[Records for the exercise Boundary: Start]
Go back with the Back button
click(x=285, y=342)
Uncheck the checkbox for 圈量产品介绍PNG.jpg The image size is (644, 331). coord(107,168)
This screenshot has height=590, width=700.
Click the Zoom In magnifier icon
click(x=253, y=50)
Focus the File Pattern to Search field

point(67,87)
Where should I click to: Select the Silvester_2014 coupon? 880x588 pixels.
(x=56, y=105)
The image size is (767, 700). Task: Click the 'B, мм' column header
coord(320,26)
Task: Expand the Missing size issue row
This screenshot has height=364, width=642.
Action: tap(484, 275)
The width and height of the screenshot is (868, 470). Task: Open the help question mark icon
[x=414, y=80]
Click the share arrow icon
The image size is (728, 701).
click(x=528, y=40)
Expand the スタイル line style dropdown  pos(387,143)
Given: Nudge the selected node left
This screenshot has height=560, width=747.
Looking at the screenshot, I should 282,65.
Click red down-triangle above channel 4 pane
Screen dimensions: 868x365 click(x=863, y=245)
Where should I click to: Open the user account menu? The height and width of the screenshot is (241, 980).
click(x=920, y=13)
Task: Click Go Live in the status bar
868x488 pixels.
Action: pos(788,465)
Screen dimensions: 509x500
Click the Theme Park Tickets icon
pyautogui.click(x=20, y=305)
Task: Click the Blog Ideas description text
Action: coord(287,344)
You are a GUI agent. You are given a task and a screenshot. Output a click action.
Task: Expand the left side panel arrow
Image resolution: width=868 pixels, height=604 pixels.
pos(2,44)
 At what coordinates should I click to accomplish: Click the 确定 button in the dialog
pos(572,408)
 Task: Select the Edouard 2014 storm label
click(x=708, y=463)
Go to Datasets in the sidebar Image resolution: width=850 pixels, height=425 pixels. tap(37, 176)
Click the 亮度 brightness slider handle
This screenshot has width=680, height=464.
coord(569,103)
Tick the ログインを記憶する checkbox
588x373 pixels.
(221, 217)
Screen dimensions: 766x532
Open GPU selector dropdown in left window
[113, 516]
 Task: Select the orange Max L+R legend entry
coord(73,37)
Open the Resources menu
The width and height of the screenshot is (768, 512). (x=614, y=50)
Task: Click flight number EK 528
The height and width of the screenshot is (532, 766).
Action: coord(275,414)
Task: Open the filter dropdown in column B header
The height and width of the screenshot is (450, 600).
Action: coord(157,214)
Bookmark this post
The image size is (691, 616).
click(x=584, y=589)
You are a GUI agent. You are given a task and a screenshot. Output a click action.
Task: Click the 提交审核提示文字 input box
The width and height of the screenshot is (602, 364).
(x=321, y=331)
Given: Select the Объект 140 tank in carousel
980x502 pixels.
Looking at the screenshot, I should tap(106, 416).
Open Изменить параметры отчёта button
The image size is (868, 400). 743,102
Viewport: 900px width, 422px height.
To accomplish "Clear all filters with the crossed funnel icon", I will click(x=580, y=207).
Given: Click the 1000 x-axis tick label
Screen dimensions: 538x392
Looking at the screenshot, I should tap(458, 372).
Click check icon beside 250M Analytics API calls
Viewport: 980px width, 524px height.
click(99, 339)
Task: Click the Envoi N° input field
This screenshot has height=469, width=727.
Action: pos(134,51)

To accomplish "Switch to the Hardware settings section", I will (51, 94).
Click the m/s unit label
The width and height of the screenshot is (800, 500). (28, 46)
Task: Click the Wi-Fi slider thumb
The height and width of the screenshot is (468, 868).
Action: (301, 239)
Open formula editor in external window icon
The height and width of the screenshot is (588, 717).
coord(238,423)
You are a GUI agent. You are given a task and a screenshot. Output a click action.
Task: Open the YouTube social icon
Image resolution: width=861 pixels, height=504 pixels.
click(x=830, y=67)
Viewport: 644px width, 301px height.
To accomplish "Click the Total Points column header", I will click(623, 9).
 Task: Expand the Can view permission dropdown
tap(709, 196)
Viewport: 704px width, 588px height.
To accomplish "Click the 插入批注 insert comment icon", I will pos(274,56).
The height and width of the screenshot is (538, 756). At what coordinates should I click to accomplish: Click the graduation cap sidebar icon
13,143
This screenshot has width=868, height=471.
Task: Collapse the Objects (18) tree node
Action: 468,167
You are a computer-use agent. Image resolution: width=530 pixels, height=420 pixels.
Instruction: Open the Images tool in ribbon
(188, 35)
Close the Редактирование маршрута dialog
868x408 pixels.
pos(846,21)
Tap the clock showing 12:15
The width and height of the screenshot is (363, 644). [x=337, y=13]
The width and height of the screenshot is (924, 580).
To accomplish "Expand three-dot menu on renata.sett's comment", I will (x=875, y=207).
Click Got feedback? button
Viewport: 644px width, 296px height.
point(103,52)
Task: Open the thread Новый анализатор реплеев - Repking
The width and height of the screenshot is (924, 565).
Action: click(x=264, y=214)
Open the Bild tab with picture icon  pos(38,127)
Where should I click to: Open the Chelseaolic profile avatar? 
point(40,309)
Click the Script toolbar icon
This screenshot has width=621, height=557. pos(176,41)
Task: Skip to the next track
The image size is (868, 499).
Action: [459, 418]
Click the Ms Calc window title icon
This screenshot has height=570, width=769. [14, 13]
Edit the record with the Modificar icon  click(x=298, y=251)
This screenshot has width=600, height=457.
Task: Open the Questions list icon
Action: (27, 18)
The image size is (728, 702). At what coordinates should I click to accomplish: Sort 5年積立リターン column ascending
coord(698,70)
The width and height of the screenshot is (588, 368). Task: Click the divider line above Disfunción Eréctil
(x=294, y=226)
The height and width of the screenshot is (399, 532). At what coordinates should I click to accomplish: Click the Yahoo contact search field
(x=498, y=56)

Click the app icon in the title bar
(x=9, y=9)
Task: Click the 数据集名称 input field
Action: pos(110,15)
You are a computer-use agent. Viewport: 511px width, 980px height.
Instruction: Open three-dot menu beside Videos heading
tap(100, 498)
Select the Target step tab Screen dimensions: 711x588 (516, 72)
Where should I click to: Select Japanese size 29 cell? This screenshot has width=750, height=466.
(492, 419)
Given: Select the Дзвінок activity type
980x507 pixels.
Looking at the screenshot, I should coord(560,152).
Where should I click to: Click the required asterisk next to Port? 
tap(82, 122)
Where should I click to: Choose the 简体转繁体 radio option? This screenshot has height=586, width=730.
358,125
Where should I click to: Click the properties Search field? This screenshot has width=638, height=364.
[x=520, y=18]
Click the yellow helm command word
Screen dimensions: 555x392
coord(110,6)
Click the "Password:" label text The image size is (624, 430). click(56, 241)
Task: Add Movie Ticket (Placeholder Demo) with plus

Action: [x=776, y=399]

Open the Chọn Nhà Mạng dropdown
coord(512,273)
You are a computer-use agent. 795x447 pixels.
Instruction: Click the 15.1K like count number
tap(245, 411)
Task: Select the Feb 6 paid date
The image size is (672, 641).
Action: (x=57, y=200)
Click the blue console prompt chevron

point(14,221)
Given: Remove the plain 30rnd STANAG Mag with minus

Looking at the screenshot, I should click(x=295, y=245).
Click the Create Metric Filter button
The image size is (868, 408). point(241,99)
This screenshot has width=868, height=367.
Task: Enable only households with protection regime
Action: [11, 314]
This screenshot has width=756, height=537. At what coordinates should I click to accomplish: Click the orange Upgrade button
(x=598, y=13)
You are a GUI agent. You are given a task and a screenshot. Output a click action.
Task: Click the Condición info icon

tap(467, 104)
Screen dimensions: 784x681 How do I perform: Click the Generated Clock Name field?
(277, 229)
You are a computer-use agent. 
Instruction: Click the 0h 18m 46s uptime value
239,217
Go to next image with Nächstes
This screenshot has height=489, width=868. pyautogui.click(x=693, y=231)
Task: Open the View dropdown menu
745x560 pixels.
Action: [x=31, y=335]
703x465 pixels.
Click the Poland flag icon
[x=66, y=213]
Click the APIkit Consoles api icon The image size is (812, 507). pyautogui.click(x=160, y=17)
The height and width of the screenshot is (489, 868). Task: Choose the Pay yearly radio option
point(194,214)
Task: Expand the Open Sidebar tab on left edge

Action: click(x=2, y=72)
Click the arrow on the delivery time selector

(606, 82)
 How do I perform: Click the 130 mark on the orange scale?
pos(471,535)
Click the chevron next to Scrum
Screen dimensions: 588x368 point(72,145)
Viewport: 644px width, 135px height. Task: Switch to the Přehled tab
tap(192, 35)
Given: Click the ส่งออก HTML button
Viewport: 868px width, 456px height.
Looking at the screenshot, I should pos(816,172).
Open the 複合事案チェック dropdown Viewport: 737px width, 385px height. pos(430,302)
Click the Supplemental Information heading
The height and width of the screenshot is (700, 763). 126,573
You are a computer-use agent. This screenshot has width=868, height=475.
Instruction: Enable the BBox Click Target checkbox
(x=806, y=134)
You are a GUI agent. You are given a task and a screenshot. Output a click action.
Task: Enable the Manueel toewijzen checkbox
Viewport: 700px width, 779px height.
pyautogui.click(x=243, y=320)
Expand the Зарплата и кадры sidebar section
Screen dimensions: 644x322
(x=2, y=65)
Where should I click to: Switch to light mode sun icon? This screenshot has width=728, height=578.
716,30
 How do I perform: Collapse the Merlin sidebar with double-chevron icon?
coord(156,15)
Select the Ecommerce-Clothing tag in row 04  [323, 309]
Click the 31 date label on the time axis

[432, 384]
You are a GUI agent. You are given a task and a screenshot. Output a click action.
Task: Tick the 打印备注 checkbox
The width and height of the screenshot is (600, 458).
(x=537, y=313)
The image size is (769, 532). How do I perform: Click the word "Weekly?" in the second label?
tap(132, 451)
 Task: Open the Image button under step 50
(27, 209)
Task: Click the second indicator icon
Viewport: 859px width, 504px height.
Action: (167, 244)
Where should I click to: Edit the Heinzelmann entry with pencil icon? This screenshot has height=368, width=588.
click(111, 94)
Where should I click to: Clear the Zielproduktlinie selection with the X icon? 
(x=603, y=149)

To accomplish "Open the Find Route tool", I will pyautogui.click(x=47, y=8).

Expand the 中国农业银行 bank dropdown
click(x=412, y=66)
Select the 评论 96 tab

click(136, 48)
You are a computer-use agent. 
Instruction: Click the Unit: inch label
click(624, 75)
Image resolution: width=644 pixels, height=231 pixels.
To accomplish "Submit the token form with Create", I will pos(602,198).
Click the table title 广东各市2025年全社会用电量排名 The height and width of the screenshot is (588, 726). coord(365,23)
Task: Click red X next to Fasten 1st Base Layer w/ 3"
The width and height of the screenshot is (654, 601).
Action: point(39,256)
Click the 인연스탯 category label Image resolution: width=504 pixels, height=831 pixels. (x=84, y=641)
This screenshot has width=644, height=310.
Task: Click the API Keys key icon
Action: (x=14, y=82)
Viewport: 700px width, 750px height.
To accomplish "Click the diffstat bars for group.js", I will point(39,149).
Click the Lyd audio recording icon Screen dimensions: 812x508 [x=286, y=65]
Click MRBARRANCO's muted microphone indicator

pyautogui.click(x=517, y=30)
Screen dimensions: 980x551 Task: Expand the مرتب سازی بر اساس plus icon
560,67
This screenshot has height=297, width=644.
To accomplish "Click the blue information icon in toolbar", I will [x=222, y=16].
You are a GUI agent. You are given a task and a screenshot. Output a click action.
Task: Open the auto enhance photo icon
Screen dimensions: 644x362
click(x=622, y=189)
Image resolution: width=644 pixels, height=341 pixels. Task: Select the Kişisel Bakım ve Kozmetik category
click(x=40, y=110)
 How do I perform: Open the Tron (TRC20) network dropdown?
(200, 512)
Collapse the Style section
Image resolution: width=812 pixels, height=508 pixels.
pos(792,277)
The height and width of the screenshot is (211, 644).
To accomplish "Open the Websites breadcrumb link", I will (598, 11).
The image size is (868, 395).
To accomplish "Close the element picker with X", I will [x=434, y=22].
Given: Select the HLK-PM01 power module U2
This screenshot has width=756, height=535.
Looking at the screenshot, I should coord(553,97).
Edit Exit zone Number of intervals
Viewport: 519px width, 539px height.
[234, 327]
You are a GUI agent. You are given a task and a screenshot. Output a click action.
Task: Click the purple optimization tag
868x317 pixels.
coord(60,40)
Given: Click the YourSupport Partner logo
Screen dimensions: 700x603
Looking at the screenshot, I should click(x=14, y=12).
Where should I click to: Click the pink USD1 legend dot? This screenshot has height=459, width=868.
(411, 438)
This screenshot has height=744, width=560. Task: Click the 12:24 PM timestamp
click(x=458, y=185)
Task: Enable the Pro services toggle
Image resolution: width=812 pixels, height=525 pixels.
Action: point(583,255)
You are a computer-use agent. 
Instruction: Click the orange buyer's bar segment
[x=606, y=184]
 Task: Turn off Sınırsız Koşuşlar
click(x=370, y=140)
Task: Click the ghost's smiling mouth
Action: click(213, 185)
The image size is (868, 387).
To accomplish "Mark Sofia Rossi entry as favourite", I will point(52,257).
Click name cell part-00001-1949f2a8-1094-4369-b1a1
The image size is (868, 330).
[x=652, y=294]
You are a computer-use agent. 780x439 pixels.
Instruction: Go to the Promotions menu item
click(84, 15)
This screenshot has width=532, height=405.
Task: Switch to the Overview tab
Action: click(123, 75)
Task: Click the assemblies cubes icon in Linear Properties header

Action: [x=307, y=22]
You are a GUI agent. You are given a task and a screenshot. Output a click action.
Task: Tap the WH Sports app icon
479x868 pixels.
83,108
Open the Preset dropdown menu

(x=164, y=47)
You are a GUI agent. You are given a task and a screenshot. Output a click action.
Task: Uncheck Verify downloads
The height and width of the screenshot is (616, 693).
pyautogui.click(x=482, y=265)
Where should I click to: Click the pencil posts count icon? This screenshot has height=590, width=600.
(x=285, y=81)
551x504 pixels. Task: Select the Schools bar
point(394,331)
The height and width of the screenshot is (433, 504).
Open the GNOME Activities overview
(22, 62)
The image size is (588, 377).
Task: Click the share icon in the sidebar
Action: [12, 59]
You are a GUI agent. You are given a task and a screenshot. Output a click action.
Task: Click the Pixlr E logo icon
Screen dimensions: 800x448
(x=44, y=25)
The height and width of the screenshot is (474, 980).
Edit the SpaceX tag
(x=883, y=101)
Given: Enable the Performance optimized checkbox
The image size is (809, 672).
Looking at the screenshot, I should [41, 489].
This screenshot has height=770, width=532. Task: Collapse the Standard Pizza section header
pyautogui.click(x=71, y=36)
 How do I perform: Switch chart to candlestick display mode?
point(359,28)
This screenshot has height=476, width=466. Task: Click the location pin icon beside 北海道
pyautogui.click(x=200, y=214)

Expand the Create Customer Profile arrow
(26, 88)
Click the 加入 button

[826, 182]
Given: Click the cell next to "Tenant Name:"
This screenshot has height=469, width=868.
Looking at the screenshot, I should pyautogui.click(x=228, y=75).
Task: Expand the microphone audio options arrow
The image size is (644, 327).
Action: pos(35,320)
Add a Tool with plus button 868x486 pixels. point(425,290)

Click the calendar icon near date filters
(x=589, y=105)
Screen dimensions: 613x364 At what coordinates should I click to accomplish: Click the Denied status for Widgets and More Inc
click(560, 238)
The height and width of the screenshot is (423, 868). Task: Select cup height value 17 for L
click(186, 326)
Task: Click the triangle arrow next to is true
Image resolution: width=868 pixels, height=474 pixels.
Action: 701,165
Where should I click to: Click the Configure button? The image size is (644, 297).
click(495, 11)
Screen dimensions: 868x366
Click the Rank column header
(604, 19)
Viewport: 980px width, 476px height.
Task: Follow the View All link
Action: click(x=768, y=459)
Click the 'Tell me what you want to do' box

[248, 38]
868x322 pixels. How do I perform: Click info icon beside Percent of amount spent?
[Records for the exercise Boundary: End]
Could you reproduce, exactly, every line above from the line with "The width and height of the screenshot is (868, 470)." to the line with "Bookmark this post", and no other line? Both ends count.

#### Solution for this exercise
The width and height of the screenshot is (868, 470). Task: Open the help question mark icon
[x=414, y=80]
Click the share arrow icon
The image size is (728, 701).
click(x=528, y=40)
Expand the スタイル line style dropdown  pos(387,143)
Given: Nudge the selected node left
This screenshot has height=560, width=747.
Looking at the screenshot, I should 282,65.
Click red down-triangle above channel 4 pane
Screen dimensions: 868x365 click(x=863, y=245)
Where should I click to: Open the user account menu? The height and width of the screenshot is (241, 980).
click(x=920, y=13)
Task: Click Go Live in the status bar
868x488 pixels.
Action: pos(788,465)
Screen dimensions: 509x500
Click the Theme Park Tickets icon
pyautogui.click(x=20, y=305)
Task: Click the Blog Ideas description text
Action: coord(287,344)
You are a GUI agent. You are given a task and a screenshot. Output a click action.
Task: Expand the left side panel arrow
Image resolution: width=868 pixels, height=604 pixels.
pos(2,44)
 At what coordinates should I click to accomplish: Click the 确定 button in the dialog
pos(572,408)
 Task: Select the Edouard 2014 storm label
click(x=708, y=463)
Go to Datasets in the sidebar Image resolution: width=850 pixels, height=425 pixels. tap(37, 176)
Click the 亮度 brightness slider handle
This screenshot has width=680, height=464.
coord(569,103)
Tick the ログインを記憶する checkbox
588x373 pixels.
(221, 217)
Screen dimensions: 766x532
Open GPU selector dropdown in left window
[113, 516]
 Task: Select the orange Max L+R legend entry
coord(73,37)
Open the Resources menu
The width and height of the screenshot is (768, 512). (x=614, y=50)
Task: Click flight number EK 528
The height and width of the screenshot is (532, 766).
Action: coord(275,414)
Task: Open the filter dropdown in column B header
The height and width of the screenshot is (450, 600).
Action: coord(157,214)
Bookmark this post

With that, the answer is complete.